I am trying to cluster several amino acid sequences of a fixed length (13) into K clusters based on the Atchley factors (5 numbers which represent each amino acid.
For example, I have an input vector of strings like the following:
key <- HDMD::AAMetric.Atchley sequences <- sapply(1:10000, function(x) paste(sapply(1:13, function (X) sample(rownames(key), 1)), collapse = ""))
However, my actual list of sequences is over 10^5 (specifying for need for computational efficiency).
I then convert these sequences into numeric vectors by the following:
m1 <- key[strsplit(paste(sequences, collapse = ""), "")[], ] p = 13 output <- do.call(cbind, lapply(1:p, function(i) m1[seq(i, nrow(m1), by = p), ]))
I want to output (which is now 65 dimensional vectors) in an efficient way.

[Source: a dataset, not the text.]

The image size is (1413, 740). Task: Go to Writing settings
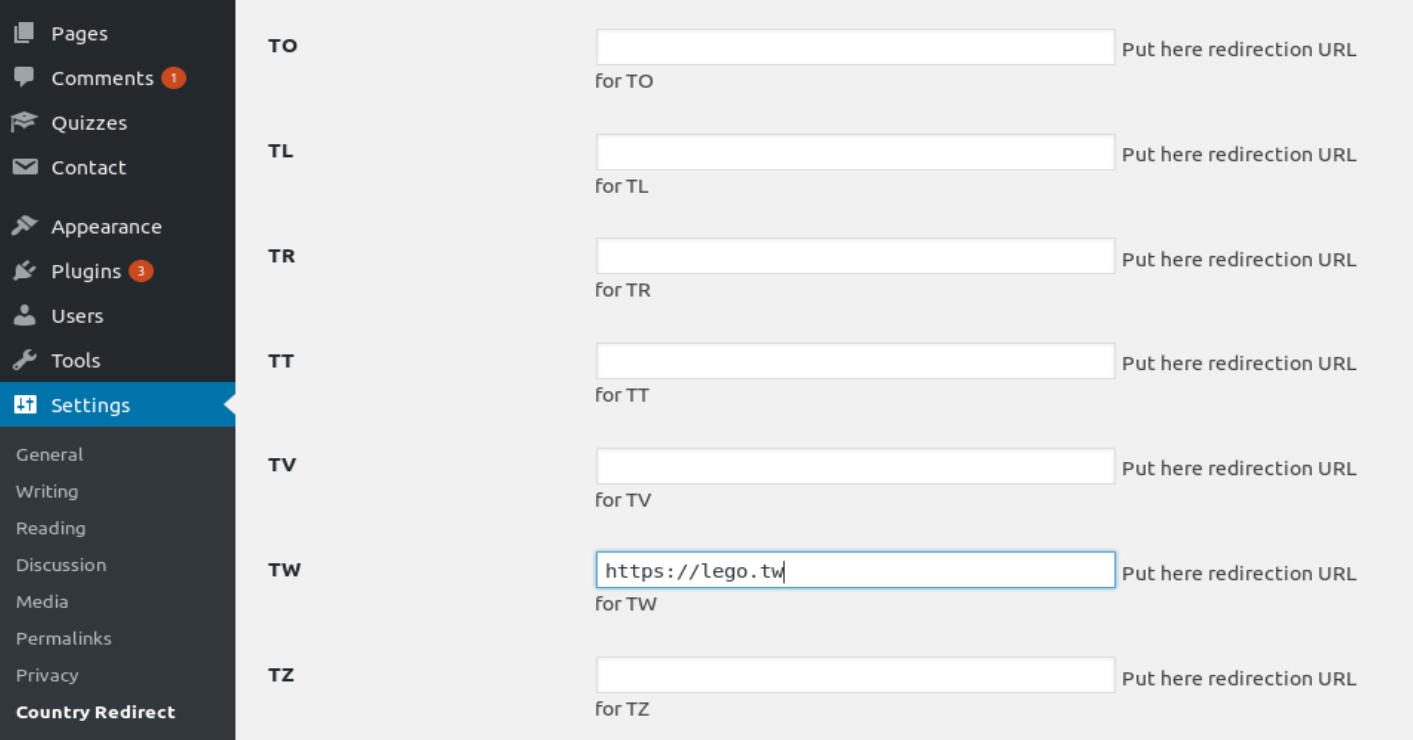47,491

I was originally using Mini-batch kmeans, but I noticed the results were very inconsistent when I repeated. I need a consistent clustering approach.
I also was concerned about the curse of dimensionality, considering at 65 dimensions, Euclidean distance doesn't work.
Many high dimensional clustering algorithms I saw assume that outliers and noise exists in the data, but as these are biological sequences converted to numeric values, there is no noise or outlier.
In addition to this, feature selection will not work, as each of the properties of each amino acid and each amino acid are relevant in the biological context.
How would you recommend clustering these vectors?